* WHAT IS BEING ASKED *
Retype every line below precisely as it appears.

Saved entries
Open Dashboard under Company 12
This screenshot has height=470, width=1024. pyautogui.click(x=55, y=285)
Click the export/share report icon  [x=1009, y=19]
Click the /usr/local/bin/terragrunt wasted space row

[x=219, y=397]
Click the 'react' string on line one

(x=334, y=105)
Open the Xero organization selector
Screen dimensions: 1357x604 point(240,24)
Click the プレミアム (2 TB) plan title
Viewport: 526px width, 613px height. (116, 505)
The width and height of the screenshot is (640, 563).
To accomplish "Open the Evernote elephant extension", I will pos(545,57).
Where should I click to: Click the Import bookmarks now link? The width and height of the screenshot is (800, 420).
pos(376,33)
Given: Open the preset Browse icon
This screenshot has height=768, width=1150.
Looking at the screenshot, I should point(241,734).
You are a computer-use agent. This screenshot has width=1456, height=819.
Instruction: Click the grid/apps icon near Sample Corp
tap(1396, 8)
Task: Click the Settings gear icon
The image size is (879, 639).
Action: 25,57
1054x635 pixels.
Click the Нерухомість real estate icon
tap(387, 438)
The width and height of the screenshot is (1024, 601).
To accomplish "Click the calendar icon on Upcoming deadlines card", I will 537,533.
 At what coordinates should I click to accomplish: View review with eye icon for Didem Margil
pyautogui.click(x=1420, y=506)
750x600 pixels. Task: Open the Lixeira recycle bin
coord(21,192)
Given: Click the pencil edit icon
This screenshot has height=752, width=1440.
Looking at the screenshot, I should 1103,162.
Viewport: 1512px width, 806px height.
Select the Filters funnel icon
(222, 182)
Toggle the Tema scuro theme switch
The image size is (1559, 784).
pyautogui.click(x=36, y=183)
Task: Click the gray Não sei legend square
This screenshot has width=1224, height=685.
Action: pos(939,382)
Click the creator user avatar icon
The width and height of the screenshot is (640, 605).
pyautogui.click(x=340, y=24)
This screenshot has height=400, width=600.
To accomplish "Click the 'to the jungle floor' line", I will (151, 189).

* WRITTEN RESPONSE *
Open Dashboard under Company 12
This screenshot has height=470, width=1024. pyautogui.click(x=55, y=285)
Click the export/share report icon  [x=1009, y=19]
Click the /usr/local/bin/terragrunt wasted space row

[x=219, y=397]
Click the 'react' string on line one

(x=334, y=105)
Open the Xero organization selector
Screen dimensions: 1357x604 point(240,24)
Click the プレミアム (2 TB) plan title
Viewport: 526px width, 613px height. (116, 505)
The width and height of the screenshot is (640, 563).
To accomplish "Open the Evernote elephant extension", I will pos(545,57).
Where should I click to: Click the Import bookmarks now link? The width and height of the screenshot is (800, 420).
pos(376,33)
Given: Open the preset Browse icon
This screenshot has height=768, width=1150.
Looking at the screenshot, I should point(241,734).
You are a computer-use agent. This screenshot has width=1456, height=819.
Instruction: Click the grid/apps icon near Sample Corp
tap(1396, 8)
Task: Click the Settings gear icon
The image size is (879, 639).
Action: 25,57
1054x635 pixels.
Click the Нерухомість real estate icon
tap(387, 438)
The width and height of the screenshot is (1024, 601).
To accomplish "Click the calendar icon on Upcoming deadlines card", I will 537,533.
 At what coordinates should I click to accomplish: View review with eye icon for Didem Margil
pyautogui.click(x=1420, y=506)
750x600 pixels. Task: Open the Lixeira recycle bin
coord(21,192)
Given: Click the pencil edit icon
This screenshot has height=752, width=1440.
Looking at the screenshot, I should 1103,162.
Viewport: 1512px width, 806px height.
Select the Filters funnel icon
(222, 182)
Toggle the Tema scuro theme switch
The image size is (1559, 784).
pyautogui.click(x=36, y=183)
Task: Click the gray Não sei legend square
This screenshot has width=1224, height=685.
Action: pos(939,382)
Click the creator user avatar icon
The width and height of the screenshot is (640, 605).
pyautogui.click(x=340, y=24)
This screenshot has height=400, width=600.
To accomplish "Click the 'to the jungle floor' line", I will (151, 189).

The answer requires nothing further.